======== Task material ========

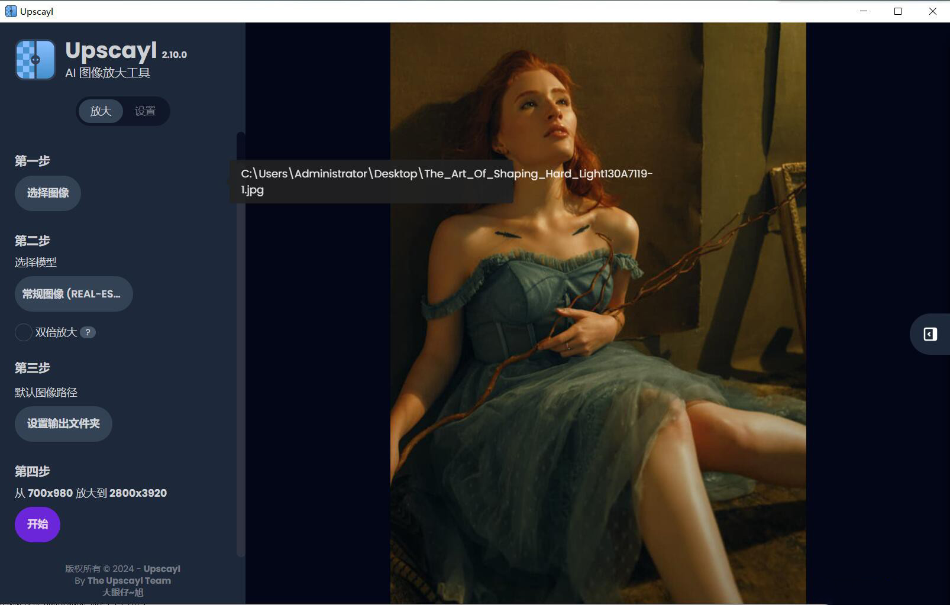
Task: Open the 常规图像 (REAL-ES...) model dropdown
Action: pos(73,294)
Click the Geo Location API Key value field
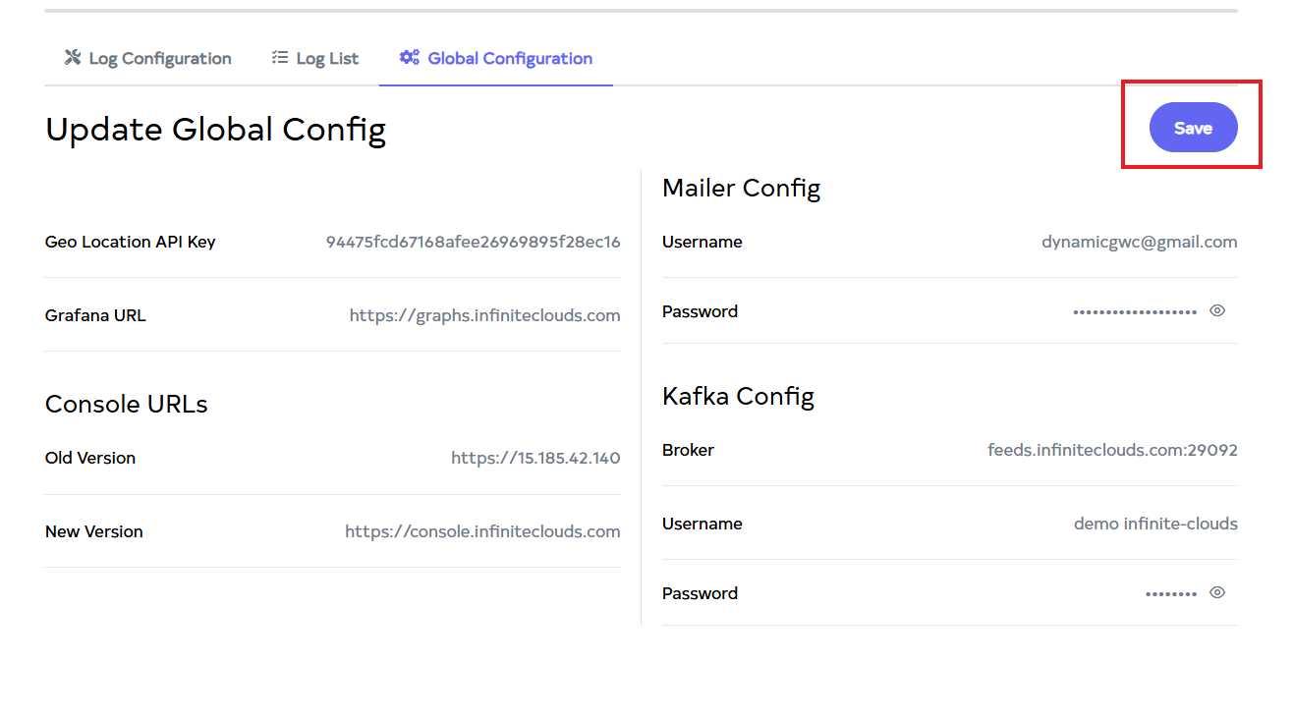Viewport: 1293px width, 719px height. [473, 243]
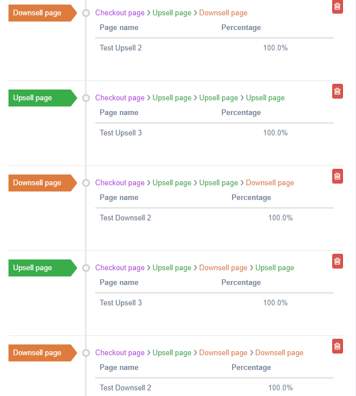
Task: Remove the Upsell-Upsell-Downsell path step
Action: tap(337, 176)
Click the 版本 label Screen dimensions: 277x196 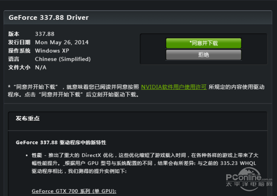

========

▶ Task goal:
Please reproduce the lines exactly from the one containing "Click the Geo Location API Key value field" through the last line of the data above, and keep the pictures out.

▶ Your response:
Click the Geo Location API Key value field
Viewport: 1293px width, 719px height. [473, 243]
Task: Remove the Upsell-Upsell-Downsell path step
Action: tap(337, 176)
Click the 版本 label Screen dimensions: 277x196 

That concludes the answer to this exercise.